Stoke on Trent became a federation of six towns, Stoke, Burslem, Hanley, Fenton, Longton and Tunstall, on 31st March 1910. It became a city in 1925, and became known as the Potteries and is considered to be the home of the pottery industry in the United Kingdom.
The city is often known as ‘the city of five towns’, because of the name given to it by local novelist Arnold Bennett. He believed the ‘five towns’ sounded better than six so he left out Fenton which has become known as the ‘forgotten town’.
The production of ceramics dates back to the 17th century because of its abundance of clay, salt, lead and coal (all necessary for the manufacture of pottery.
Josiah Wedgwood set himself up in business in 1759, having worked in the industry as a young boy. He later (1769) built the largest factory in Britain. This was situated in Etruria, on the outskirts of Burslem, his birthplace. It is said that John Wesley helped Josiah to improve working conditions for staff. Both had political interests by playing an important part in the ‘Abolition of Slave trade’. Wedgwood produced medallions in black and white jasper, which depicts the emblem and motto of the society.
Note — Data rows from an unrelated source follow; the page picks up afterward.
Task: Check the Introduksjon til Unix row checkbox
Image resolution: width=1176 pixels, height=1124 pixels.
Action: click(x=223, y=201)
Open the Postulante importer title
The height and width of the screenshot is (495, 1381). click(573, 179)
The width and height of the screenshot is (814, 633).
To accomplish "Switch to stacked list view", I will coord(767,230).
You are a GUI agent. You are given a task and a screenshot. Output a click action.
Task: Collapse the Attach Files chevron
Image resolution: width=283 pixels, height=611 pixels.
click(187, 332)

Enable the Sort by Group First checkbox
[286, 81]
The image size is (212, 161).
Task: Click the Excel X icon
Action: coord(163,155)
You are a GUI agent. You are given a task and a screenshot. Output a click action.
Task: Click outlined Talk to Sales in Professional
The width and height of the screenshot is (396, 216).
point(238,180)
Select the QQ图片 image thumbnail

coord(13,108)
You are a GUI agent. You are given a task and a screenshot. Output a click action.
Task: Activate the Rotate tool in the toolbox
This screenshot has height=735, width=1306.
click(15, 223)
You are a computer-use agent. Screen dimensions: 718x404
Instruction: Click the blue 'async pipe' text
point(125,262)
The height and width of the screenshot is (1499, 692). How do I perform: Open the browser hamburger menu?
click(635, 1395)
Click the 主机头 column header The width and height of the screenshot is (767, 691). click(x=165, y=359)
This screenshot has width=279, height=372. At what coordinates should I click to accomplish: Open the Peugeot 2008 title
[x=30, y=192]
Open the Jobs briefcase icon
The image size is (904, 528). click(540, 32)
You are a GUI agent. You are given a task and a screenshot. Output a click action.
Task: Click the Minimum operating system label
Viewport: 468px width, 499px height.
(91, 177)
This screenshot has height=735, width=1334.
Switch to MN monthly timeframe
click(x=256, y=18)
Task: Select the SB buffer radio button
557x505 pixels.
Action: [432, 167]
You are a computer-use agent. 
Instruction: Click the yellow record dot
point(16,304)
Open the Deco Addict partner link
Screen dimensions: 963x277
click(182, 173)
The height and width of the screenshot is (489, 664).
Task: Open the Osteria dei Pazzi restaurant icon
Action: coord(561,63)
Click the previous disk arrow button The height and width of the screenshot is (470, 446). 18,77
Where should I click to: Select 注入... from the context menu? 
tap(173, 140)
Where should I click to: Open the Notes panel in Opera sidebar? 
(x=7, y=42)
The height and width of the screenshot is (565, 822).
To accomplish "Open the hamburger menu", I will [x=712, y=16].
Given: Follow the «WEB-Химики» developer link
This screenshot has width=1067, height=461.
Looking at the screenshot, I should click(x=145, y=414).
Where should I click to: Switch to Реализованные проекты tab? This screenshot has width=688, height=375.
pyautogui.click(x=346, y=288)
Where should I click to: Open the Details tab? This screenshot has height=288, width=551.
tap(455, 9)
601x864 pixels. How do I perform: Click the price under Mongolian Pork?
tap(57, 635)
In 1777 there was the birth of Grand Trunk Canal (now the Trent and Mersey Canal). This helped the industry by providing an outlet to the ports of Hull and Liverpool transporting raw material into the city. Horses were used to pull the boat along by walking along the pathways. This was not only quicker but also cheaper.
Another famous figure from Stoke on Trent is Reginald Mitchell. He invented the ‘Spitfire’, but has never been commemorated for this as he died before they were manufactured.